This is part 3/n of my mini-series on my Catholicism.  The first two posts, about abortion and war, can be found on my home page or by following the links directly.  

Today, I want to talk about the ritual and rites of Catholicism, specifically the Mass.

So, we know what mass is.  We know it has two parts, the Liturgy of the Word and Liturgy of the Eucharist, that there are some special prayers, that the priest lectures us and asks for money, that we hold hands and pray, that we eat some Jesus and leave before the last song is starts because we want to get to the car in the parking lot so we can leave first.  The sad thing is, that’s what the mass often becomes.   

And since the mass is such a normal part of Catholicism, and because it contains the most important of our sacraments, the Eucharist, it wouldn’t hurt for every person who considers themselves Catholic to take a look at the mass and what it means for them.  Here is my take. 

Let’s dive in by looking at the best known parable of them all, the parable of the Good Samaritan. We all know it: after being asked “who is my neighbor?” Jesus replies with a story.  His story, paraphased and abridged, goes along the lines of  ” A Jewish man walks from Jerusalem to Jerico, and was robbed and left dying.  A Jewish priest sees him,  and crosses to the other side of the road and continues.  A temple attendant, a Levite, walks over and looks at the man, but then also passed to the other side.  A Samaritan walks by shows compassion and cared for him’ – the neighbor is the one that shows mercy.  

So what am I doing using the parable in a discussion about Mass?  Isn’t it about justice?
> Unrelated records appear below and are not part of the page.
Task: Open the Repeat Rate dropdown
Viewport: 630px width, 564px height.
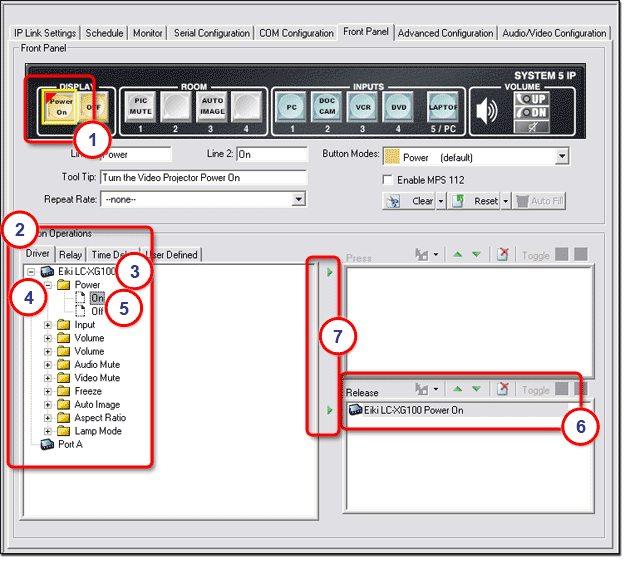Action: click(298, 199)
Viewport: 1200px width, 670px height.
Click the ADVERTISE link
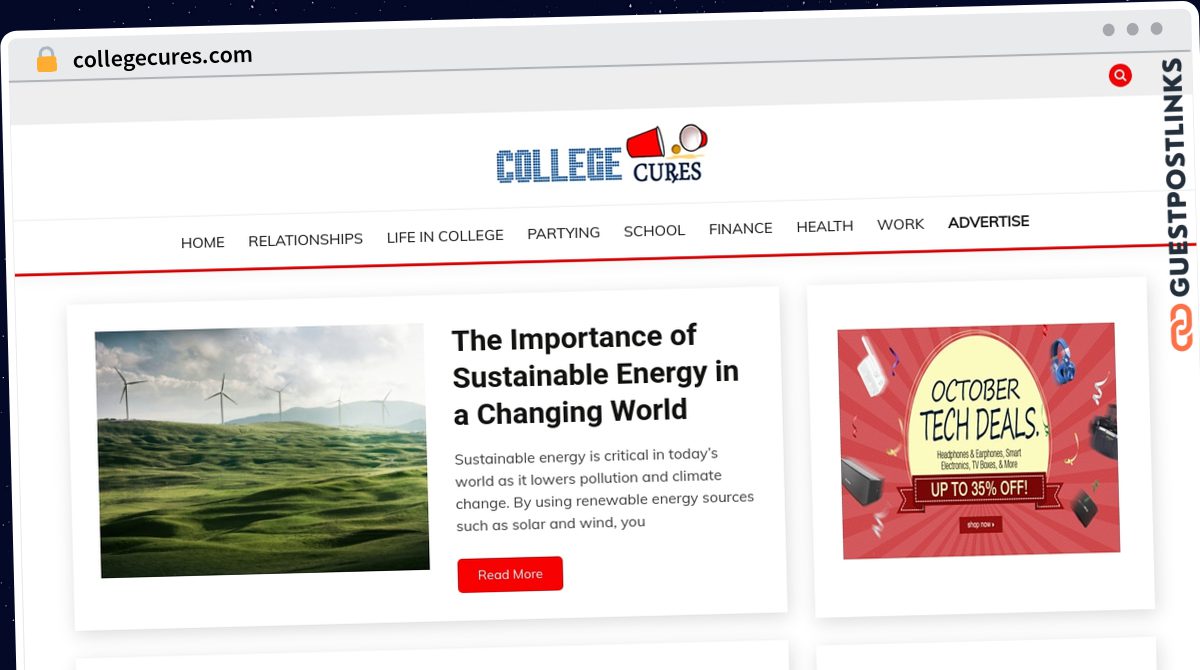coord(989,222)
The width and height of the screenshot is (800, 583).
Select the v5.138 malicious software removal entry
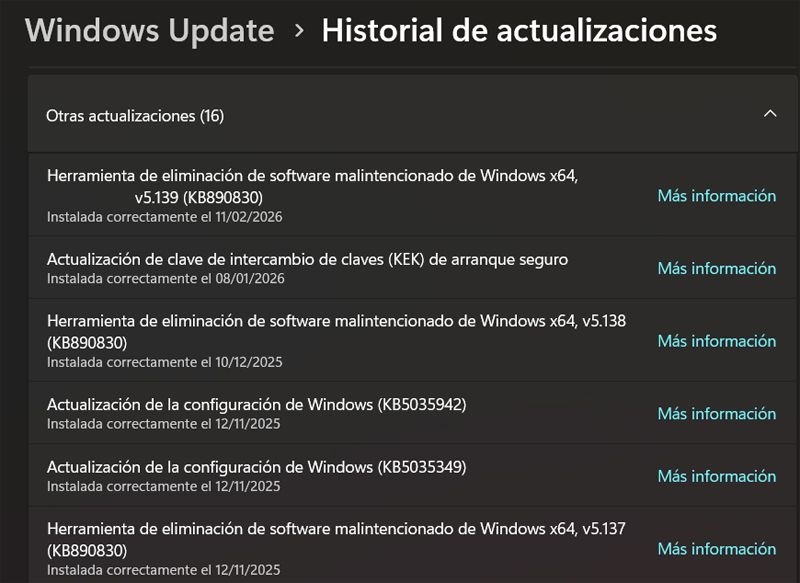click(x=300, y=338)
The answer comes in a closer reading of the parable. The entire thing is very sparse in detail, yet it gives specifics in four important places: the road was to Jerusalem,  a priest and temple attendant went to the other side of the road, and a Samaritan showed compassion.    The last detail is insignificant here, but it is normally the focus.  So let’s look a little deeper.  What would a priest and temple attendant be doing on a road to Jerusalem?  A very plausible explination is that they are going to Jerusalem, where the temple is.  And both the priest and the Levite walk to the other side of the road.  Why?  Is it because they can’t stand the sight of blood?  In a hurry?  Or, if the above assumption that they were going to temple is correct, is it because they are ritually clean?  If this is so, then they can’t dirty themselves and touch the dying and the bleeding, because they would become unpure.  So they walked to the other side of the road and in doing so decided that being ritually clean and “priestly” was more important than saving someone else’s life.  So, it could be read as such:  sometimes, ritual gets in the way of doing the right thing.  

And for a great period of the Church, ritual has often been obscuring.  It was meant to inspire awe and fear and succeeded in both.  It is a shockingly beautiful and meaningful action when it is performed by people of faith with the intention of being a community, built of living stones, of agents of change. Unfortunately the mass often, instead of being the impetus for a daily life as a Catholic, becomes the sole public expression of our Catholicism through the week.  And this is inexcusable — more on this in a later post. 

People often hide behind ritual, and in doing so, lose sight of the purpose of the mass. We do not come to mass to be watch a show lead by the priest.  We are participants.  We are the Mass.  The priest is more accurately called a presider — he oversees the worship of the community — his role is the role of a pastor, of a shepherd, not a magician.  And that community must have full, active, and conscious participation.   This means not just saying/singing the same words, movements, or being silent but rather being present and entering into the action with the fullness of one’s heart. Not easy to do, at least consistently. And it is the community that helps us to enter into being fully present.  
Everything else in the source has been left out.